Trip to the Top of the Arch

So I won't go to the top of the Arch anymore. I hate it. I don't hate the arch, I mean it is really cool to look at and I love standing at the bottom and looking up the side as the silver metal curves into the air. But I do hate going to the top of the Arch. I have for a while and I finally took a stand and said that I would no longer go up to the top with visitors to our fair city. The elevators freak me out- they are tiny and they shake like crazy on the way up. And once you get to the top, the arch sways. And not just sways a little, but A LOT. Once I was up there as a storm was moving in and I swear I had to put my hand up to the ceiling to balance myself so I wouldn't fall over.

So like I said...no more going up in the Arch for me.

However, the little man had never been up in the Arch. Therefore, my wonderful husband surprised him one day with a trip to the top. The two of them had their own little adventure. They wandered the museum at the base of the Arch and then got free tickets from two women who decided they were too scared to go to the top. And so up they went...
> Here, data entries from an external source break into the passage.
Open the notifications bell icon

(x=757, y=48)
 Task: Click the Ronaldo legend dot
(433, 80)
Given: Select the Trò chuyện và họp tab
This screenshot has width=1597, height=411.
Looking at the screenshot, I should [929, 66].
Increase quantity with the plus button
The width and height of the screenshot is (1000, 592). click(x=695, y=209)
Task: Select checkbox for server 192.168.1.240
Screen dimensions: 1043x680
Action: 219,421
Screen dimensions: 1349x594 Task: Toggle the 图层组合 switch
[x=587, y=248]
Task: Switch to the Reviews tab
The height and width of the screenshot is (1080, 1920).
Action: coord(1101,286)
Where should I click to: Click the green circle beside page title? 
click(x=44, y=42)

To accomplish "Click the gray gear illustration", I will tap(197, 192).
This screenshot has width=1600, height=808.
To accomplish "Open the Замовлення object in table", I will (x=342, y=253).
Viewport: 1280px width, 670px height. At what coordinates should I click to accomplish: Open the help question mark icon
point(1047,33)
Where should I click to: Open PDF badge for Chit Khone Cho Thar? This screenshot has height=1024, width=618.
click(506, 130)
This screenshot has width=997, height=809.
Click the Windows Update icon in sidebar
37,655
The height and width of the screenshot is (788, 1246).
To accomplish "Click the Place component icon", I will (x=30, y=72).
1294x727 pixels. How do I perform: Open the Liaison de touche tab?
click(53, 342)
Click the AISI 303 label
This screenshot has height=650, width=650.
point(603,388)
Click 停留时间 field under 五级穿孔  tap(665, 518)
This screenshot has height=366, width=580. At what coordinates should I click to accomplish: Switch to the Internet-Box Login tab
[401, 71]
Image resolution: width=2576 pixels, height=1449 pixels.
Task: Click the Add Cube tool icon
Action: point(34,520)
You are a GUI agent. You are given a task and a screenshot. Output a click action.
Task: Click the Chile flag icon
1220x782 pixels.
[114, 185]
William was a little nervous, but Lawrence said that once he got up there he thought it was pretty cool.

I love when the two of them do stuff together without me. That sounds kind of weird, but it is just fun to watch them bond. I am definitely the more nurturing of the two of us and William comes to me for affection and cuddles and scrapes. So it is nice when the two of them bond and it doesn't involve bonding that comes from ganging up on me.

When William first moved in with us, I won't lie it was rough...and there was a while there where I wasn't sure Lawrence was going to hang in there. He really did try our patience to the breaking point day after day after day. The funny thing is that the two of them have a lot in common which is good and bad. They both have tempers, they both are stubborn as hell, and they both don't back down. On the positive side, they both have these silly/teasing sides, they both easily make friends, and they both have intense curiosity. I just like to watch the two of them interact. Lawrence is very parental with William. By that I mean that he demands respect and he gets it. William doesn't mess with Lawrence the way he messes with me. I guess I'm not tough enough. William pushes me in a way that Lawrence doesn't allow. But I think it is good for him to learn that there is a time for seriousness and a time for silliness. And I think William is finally starting to get that.

So my boys had an adventure. And they came home in a great mood. And they had these fun pictures to show for it!